Chemical plants are often vilified for pumping out toxic pollutants from their smokestacks and discharging tainted water from pipes. Environmental laws have gone a long way to curb those problems, but as an added incentive, the Environmental Protection Agency in collaboration with the White House began the Presidential Green Chemistry Challenge Awards in 1996.
This year’s awards were presented on July 13 in a ceremony at EPA headquarters in Washington, D.C. As the name suggests, the awards program challenges chemical companies to do better and recognizes their successes in developing innovative technologies with demonstrable human health and environmental benefits.
Among this year’s winners, LanzaTech took home the Greener Synthetic Pathways Award for developing a microbial fermentation process to convert carbon monoxide and carbon dioxide from steel mill and other industrial waste gas streams into fuels such as ethanol and commodity chemicals such as 2,3-butanediol.

• **Directions**:
1/ Read the text about the green chemistry awards. For each statement, say yes if it agrees with the text and no if it does not, and quote the words of the text that decide it. (a) The awards program began in 1996. (b) This year's ceremony took place in New York. (c) LanzaTech won the Greener Synthetic Pathways Award.
2/ According to the green chemistry awards text, on what date were this year's awards presented?
3/ Carry on the green chemistry awards text from the point where it ends.

• **Data extract**:

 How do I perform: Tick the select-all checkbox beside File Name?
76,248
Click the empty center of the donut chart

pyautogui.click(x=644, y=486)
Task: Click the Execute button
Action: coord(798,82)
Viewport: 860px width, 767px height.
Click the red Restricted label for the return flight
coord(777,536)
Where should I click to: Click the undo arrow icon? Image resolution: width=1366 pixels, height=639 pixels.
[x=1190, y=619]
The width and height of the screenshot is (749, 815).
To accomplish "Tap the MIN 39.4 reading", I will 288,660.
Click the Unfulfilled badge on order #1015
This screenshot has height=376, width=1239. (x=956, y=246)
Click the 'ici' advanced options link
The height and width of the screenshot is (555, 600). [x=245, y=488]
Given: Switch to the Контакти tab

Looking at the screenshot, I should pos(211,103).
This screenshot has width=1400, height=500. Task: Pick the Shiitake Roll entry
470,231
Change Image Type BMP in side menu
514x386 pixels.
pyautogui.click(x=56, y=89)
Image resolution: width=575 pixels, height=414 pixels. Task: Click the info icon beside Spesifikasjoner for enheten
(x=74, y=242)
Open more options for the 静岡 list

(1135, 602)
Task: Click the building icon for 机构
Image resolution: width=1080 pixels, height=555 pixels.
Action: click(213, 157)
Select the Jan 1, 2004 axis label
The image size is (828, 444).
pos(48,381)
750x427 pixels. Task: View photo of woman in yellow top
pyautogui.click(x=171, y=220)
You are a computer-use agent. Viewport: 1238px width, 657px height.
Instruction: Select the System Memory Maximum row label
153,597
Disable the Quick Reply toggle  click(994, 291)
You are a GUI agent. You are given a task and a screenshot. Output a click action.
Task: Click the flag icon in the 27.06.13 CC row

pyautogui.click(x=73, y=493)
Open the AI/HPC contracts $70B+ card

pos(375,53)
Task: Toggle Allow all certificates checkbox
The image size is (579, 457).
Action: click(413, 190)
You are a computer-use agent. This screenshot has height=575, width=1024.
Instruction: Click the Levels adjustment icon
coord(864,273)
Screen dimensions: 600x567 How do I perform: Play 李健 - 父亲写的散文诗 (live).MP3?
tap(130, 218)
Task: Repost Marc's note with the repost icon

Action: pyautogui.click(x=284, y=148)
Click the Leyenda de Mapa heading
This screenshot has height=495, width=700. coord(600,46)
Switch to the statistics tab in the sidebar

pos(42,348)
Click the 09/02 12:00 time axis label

• **Answer section**:
1/
(a) Yes: "began the Presidential Green Chemistry Challenge Awards in 1996"
(b) No: "in a ceremony at EPA headquarters in Washington, D.C."
(c) Yes: "LanzaTech took home the Greener Synthetic Pathways Award"

2/ July 13

3/
Soltex landed the Greener Reaction Conditions Award for its fixed-bed solid-state catalyst system for manufacturing polyisobutylene, an intermediate used to make additives for lubricants and gasoline. Polyisobutylene is typically synthesized using corrosive liquid formulations of a Lewis acid catalyst such as BF3, which requires costly handling equipment and generates substantial wastewater. Soltex alleviated those problems by creating a BF3-alcohol complex affixed to solid alumina beads.
Hybrid Coating Technologies and Nanotech Industries received the Designing Greener Chemicals Award for creating polyurethane coatings and foam insulation made with cyclic carbonates and amines instead of isocyanates and polyols. Isocyanates are useful chemicals but have long raised safety and health concerns because they are irritants and potential carcinogens.
Renmatix garnered the Small Business Award for its process using supercritical water hydrolysis to deconstruct cellulosic plant material to unlock sugars that can then be used as feedstocks to make biobased fuels and chemicals. The technology offers a cleaner, faster, and more economical alternative to acids, enzymes, and solvents that are typically used to process biomass.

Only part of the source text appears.